In stark contrast, K – a committed and adventurous carnivore if ever there was one – is delighted to find scorpion on the menu. We are duly taken down to inspect the tank of live scorpions at the back of the restaurant, near the kitchens. One of the kitchen staff extracts a scorpion, briefly placing it underneath his T-shirt for a laugh. Oo-er.
The cooked scorpion is served up whole, still in its shell, unceremoniously plonked on a plate with no sauce or garnish to detract from the purity of the experience. To eat it, you simply lift the blackened creature to your mouth, and start chomping. The shell is fairly soft by now, and can be easily spat out. The rest of the group oohs and aahs as K boldly takes his first bite. What does it taste like? Rather nutty, apparently. Quite dry, but perfectly pleasant. K offers the scorpion round to everybody, but I am the only one who takes up his offer. A quick little nibble suffices, and I pass it back to K, who devours the rest with relish.

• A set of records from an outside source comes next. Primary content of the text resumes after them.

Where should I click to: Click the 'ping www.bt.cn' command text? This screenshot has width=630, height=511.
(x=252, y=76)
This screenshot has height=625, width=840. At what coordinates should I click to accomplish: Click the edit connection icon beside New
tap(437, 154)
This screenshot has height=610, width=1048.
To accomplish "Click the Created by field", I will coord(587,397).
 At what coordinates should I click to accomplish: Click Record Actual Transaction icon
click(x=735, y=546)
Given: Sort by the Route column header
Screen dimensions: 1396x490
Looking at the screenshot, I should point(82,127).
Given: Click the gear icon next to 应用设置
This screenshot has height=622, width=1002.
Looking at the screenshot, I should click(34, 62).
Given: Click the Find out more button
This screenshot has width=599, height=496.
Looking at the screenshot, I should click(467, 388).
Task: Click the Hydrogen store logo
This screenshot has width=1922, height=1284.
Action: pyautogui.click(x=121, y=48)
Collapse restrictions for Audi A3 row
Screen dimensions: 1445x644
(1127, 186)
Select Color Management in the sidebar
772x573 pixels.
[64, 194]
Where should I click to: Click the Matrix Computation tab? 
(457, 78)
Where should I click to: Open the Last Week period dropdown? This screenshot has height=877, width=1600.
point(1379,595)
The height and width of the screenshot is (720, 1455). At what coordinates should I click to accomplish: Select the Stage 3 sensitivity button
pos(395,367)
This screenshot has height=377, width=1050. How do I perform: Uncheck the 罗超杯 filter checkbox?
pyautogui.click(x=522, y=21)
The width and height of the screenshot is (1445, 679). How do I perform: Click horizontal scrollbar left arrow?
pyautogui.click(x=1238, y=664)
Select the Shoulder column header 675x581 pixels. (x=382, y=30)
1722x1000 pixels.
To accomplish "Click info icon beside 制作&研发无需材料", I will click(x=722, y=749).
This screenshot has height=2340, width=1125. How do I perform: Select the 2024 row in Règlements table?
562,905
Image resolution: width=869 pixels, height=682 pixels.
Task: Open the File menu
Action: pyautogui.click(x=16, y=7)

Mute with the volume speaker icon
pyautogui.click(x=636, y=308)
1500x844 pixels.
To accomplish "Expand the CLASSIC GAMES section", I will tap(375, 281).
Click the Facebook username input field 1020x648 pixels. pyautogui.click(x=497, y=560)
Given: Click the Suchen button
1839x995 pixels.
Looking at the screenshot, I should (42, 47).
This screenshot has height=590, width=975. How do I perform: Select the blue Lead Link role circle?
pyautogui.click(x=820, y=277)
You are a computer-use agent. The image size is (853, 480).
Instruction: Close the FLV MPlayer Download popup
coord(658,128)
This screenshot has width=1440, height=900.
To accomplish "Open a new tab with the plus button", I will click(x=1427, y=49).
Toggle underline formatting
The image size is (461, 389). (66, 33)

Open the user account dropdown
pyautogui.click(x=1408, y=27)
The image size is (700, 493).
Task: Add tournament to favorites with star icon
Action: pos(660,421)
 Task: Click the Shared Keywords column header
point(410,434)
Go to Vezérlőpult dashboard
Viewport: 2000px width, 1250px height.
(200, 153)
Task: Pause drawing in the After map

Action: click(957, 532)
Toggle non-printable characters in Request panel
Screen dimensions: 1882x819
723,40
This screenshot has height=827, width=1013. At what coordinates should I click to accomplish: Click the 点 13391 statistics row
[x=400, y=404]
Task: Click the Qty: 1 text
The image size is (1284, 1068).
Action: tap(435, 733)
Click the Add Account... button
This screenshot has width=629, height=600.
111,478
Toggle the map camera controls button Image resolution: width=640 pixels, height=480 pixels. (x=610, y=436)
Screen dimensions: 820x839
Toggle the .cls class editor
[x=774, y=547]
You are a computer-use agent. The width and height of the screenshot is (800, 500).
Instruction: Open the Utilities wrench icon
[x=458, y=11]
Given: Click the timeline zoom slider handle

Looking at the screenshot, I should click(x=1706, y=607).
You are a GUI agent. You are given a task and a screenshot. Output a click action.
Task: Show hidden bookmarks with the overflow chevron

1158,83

It is said that after eating scorpion, you may experience a mild form of euphoria. K confirms this later on, when he uncharacteristically refuses a beer on the grounds that it would “spoil the effect of the scorpion.” Good grief – the man really must be as high as a kite.
Most of us round off the evening in a decidedly dodgy bar, with a Wild West saloon theme…and hostesses. In this part of town, there isn’t an awful lot of choice, apparently. We note with curiosity the row of toothbrushes in the corridor outside the loos, with a ladder leading to a mysterious darkened loft above. It’s a quiet night, and our arrival easily doubles the clientele. It probably also dampens the atmosphere. (Jeanne Moreau, cheerfully and with a certain amount of relish: “I bet they hate the fact that there are women in here now. We’re like cold water, aren’t we!”) After five minutes or so, the management actually turn the lights up on us. Half an hour or so later, presumably having written the night off as a dead loss at this stage, they shut the bar early. Or maybe that was just a tactic to get rid of us…who knows?
My lesions already in abeyance, I sleep like a baby.